**Try it**
What you write must be the lines from the one holding "262x224 pixels." through the final line of the records below, reproduced exactly, minus the pictures.

-------- Listed records --------

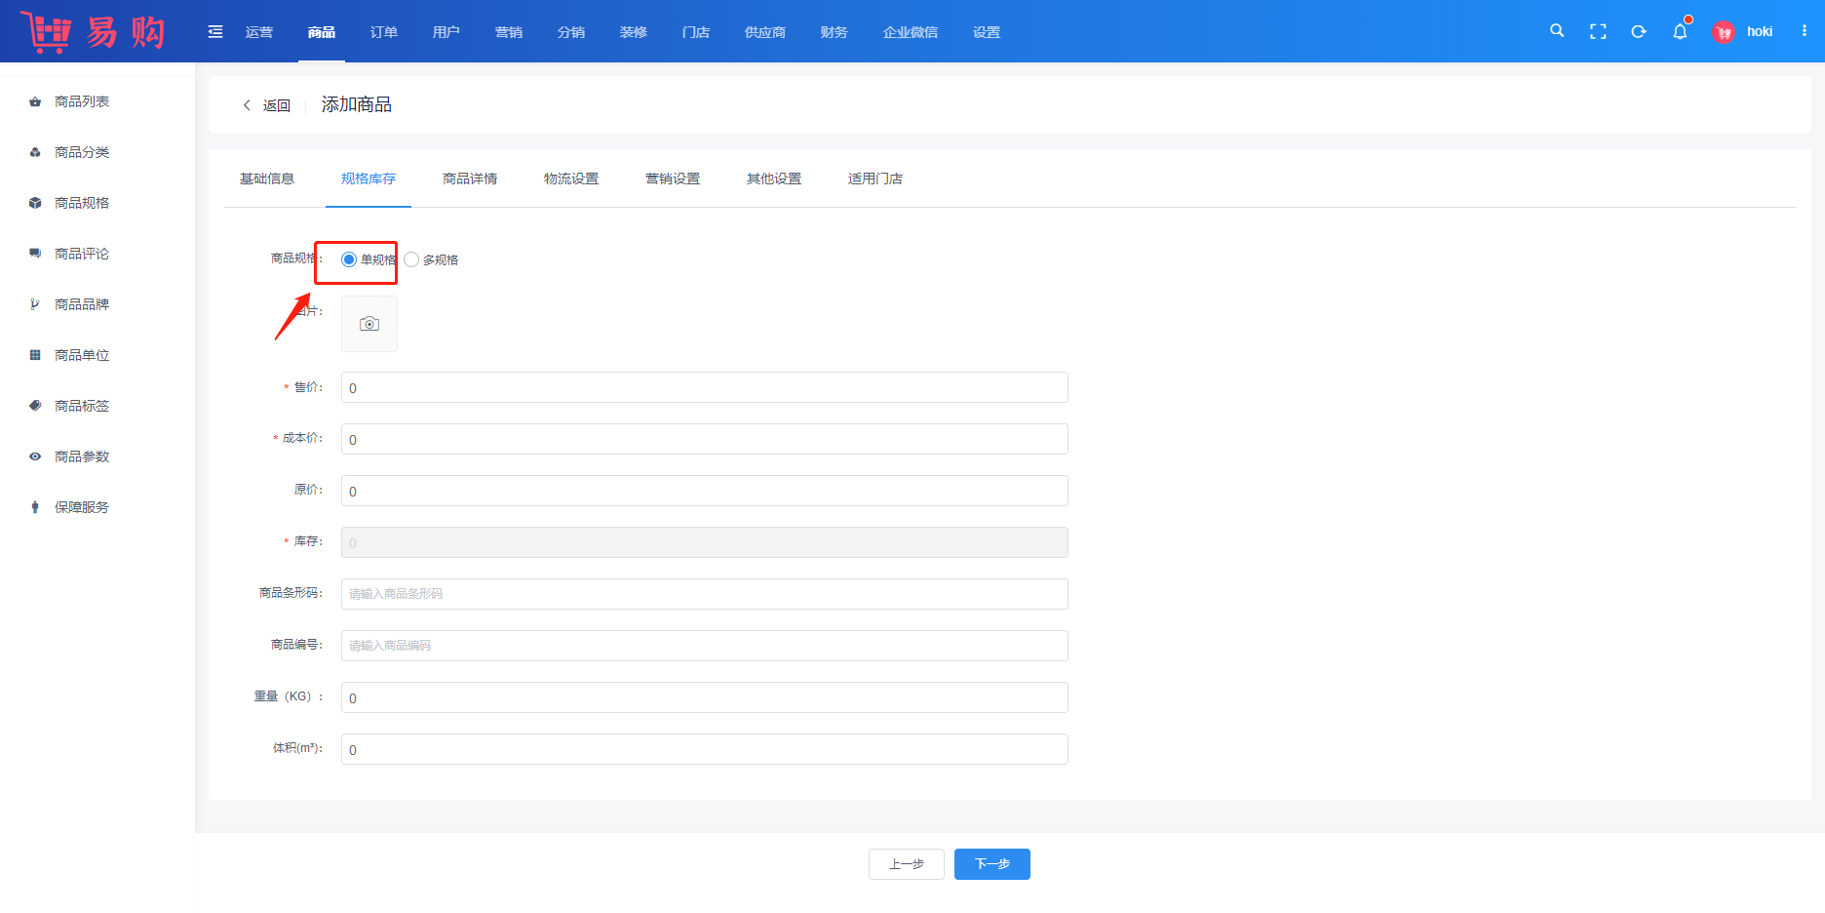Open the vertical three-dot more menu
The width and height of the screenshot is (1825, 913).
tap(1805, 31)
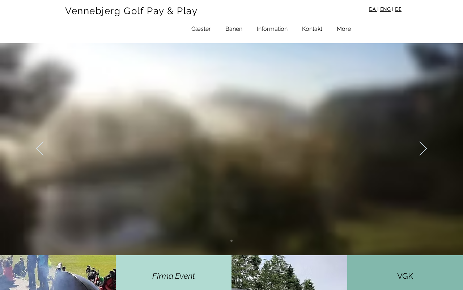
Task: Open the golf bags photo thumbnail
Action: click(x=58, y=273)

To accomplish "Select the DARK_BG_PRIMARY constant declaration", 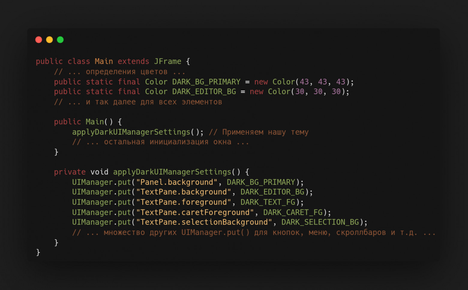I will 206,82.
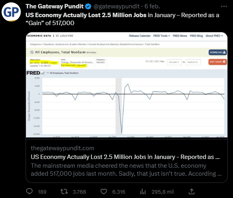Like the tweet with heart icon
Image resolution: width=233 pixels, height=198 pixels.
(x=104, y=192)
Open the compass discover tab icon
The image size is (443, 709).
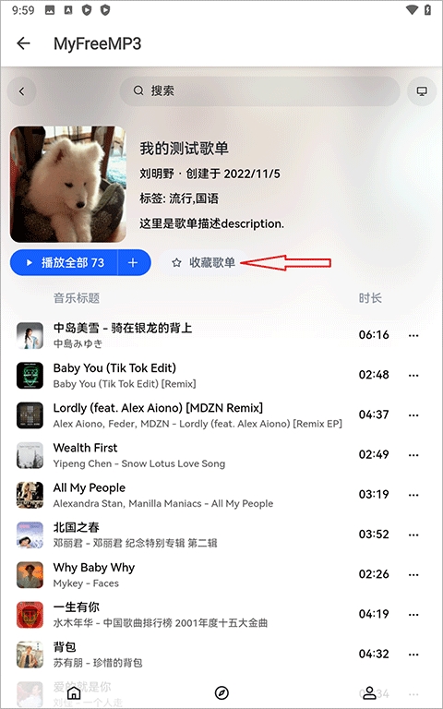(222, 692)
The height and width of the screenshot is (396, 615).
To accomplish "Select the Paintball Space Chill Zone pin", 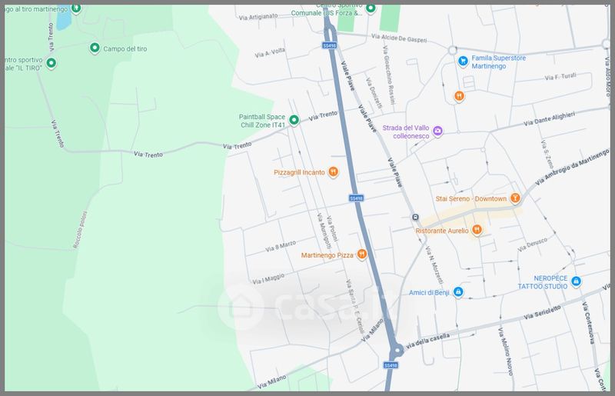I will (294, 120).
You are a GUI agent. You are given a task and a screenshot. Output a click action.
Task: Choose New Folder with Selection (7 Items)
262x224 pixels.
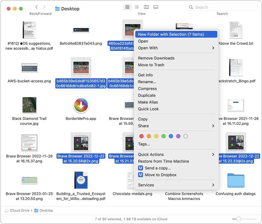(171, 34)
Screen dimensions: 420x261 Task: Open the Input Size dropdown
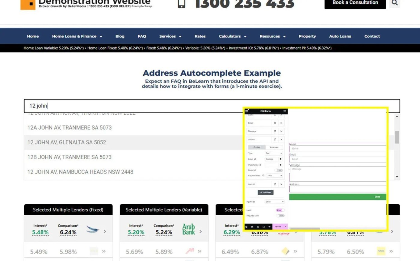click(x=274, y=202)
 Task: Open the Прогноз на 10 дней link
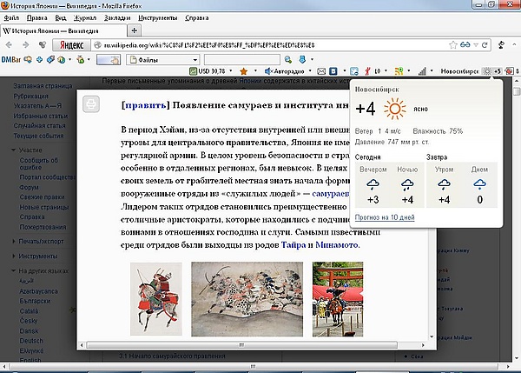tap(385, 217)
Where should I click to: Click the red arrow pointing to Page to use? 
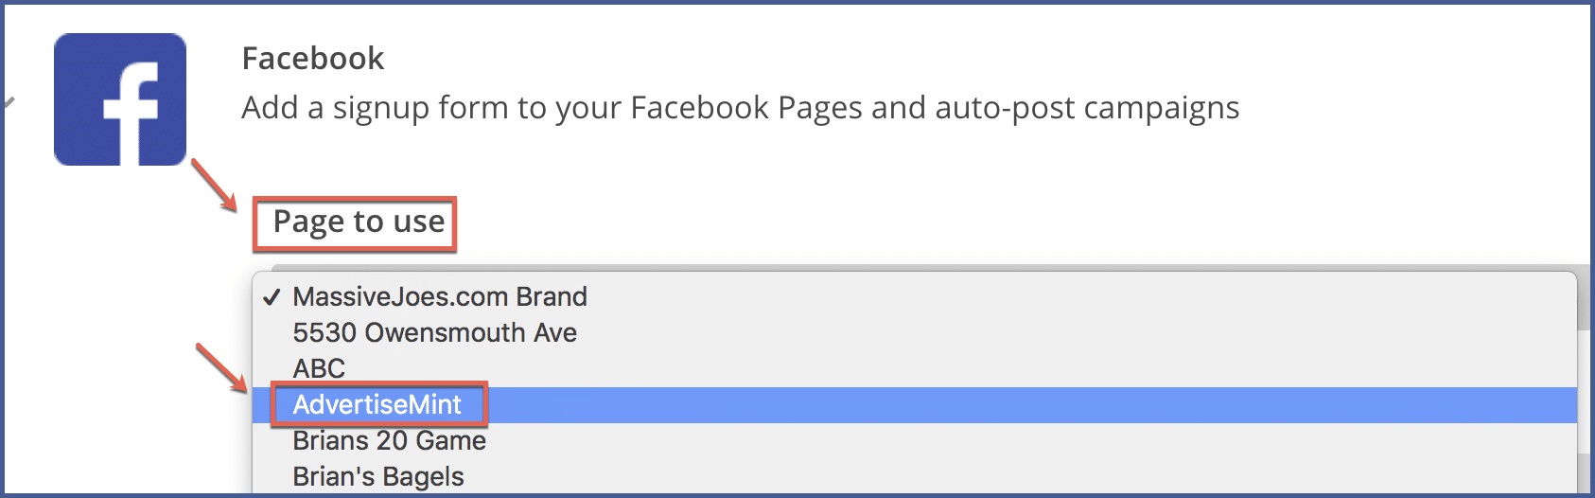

--------

**Output below**
262x224 pixels.
(171, 34)
Screen dimensions: 420x261 Task: Open the Input Size dropdown
click(x=274, y=202)
 Task: Open the Прогноз на 10 дней link
tap(385, 217)
Where should I click to: Click the red arrow pointing to Page to use? 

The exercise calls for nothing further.